Auch die aktuelle Grabungskampagne bestätigt dieses Bild. Für Stadtarchäologin Gai ist interessant, dass in direkter Nähe des Straßennetzes keine Spuren von Wohnbebauung zu finden seien: »Dies ist ein Hinweis darauf, dass auch im Mittelalter stark frequentierte Verkehrswege nur dem Verkehr vorbehalten blieben.«
Altbekannter Fundplatz
Bereits beim Eisenbahnbau 1846 stießen Arbeiter auf dem Balhorner Feld auf archäologische Artefakte aus dem Mittelalter, vor allem aus der Zeit Karls des Großen. In den 1970er Jahren folgten weitere Entdeckungen im Zuge des Straßenbaus. Zwischen 1989 und 2006 wurde der Bereich systematisch im Rahmen großangelegter Grabungskampagnen untersucht. Dr. Georg Eggenstein war bereits bei diesen früheren Ausgrabungen vor Ort: »Die Kampagnen brachten zahlreiche Siedungsreste und Funde zum Vorschein.« In dieser Zeit seien rund sieben Hektar untersucht worden, vor allem der südwestliche Teil sei seither weitgehend erfasst. Die Alme bilde hier die westliche Grenze der Siedlung, so Eggenstein.
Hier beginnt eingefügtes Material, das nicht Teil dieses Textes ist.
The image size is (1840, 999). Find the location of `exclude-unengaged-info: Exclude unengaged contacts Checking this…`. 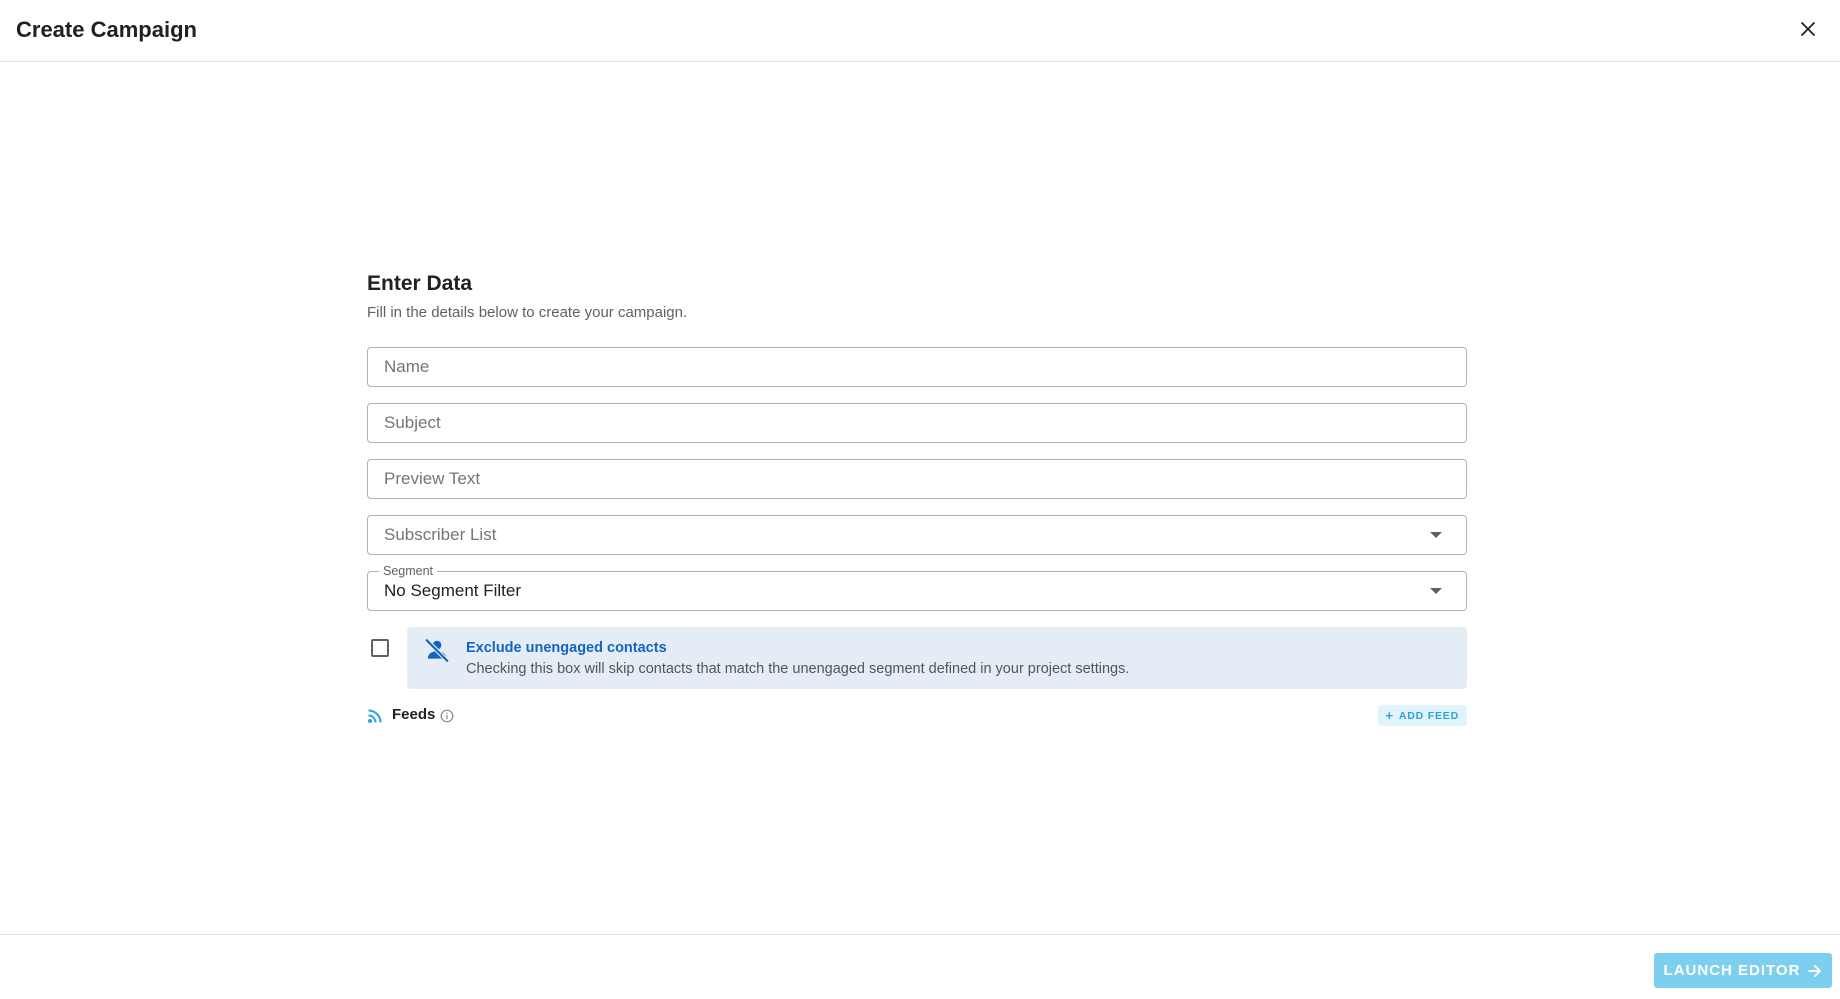

exclude-unengaged-info: Exclude unengaged contacts Checking this… is located at coordinates (937, 658).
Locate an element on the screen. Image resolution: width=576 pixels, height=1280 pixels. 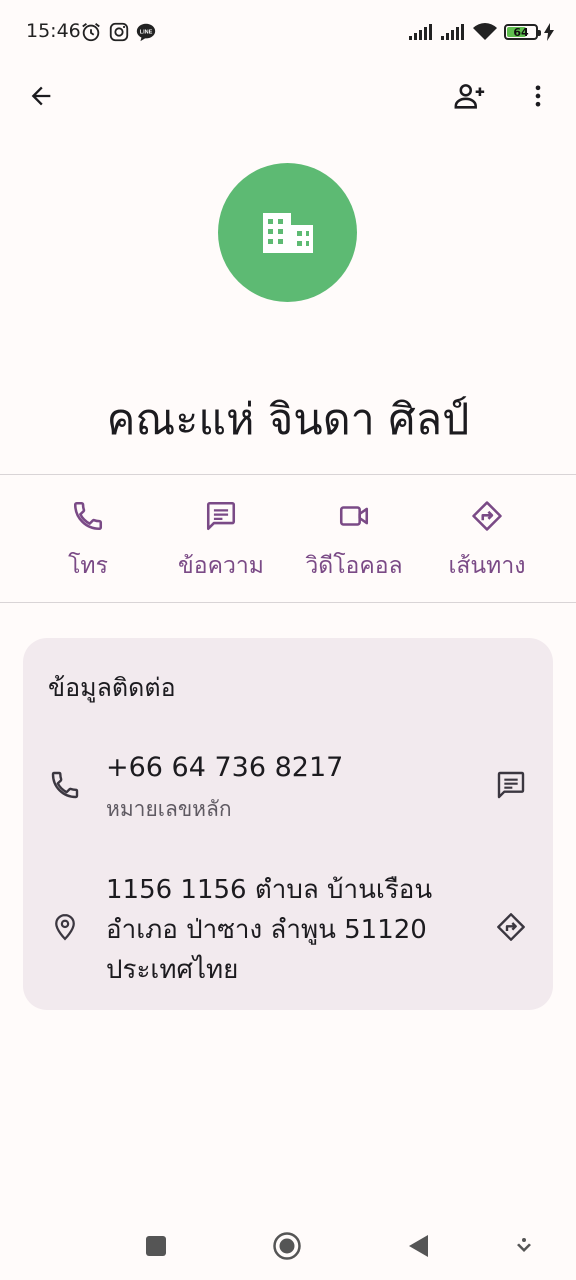
avatar is located at coordinates (288, 232).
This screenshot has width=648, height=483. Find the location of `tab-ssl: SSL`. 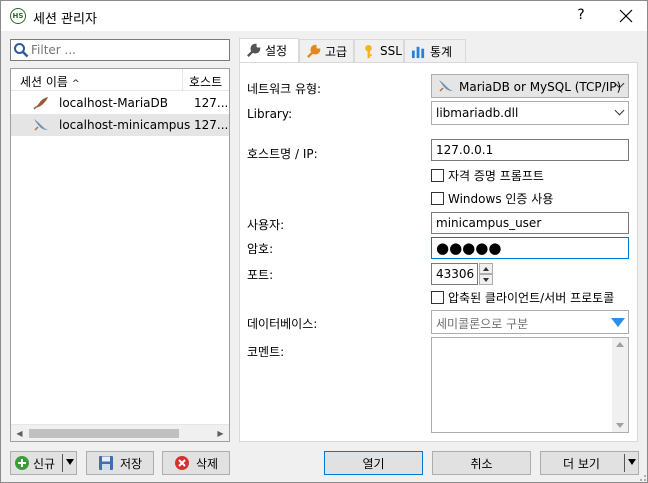

tab-ssl: SSL is located at coordinates (379, 50).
Der fruchtbare Boden und die Nähe zum fließenden Gewässer der Alme machten den Siedlungsstandort attraktiv: »Der Lößboden zwischen der Alme und dem heutigen Stadtkern stellt den nordöstlichen Ausläufer der Hellweg-Lößbörde dar«, erklärt Eggenstein. An dieser Stelle sei der Lößboden nur bis zu einem Meter tief, was die hohe Fruchtbarkeit und gute Wasserdurchlässigkeit der hiesigen Böden erkläre.
»Die aktuellen Ausgrabungen am Balhorner Feld sind abgeschlossen«, sagt Stadtarchäologin Gai. Ein weiterer, im Westen gelegener Bereich wird ebenfalls vom Brückenbau betroffen sein. Sobald die Arbeiten beginnen, werden die LWL-Archäologen auch hier einen Blick in den Boden werfen.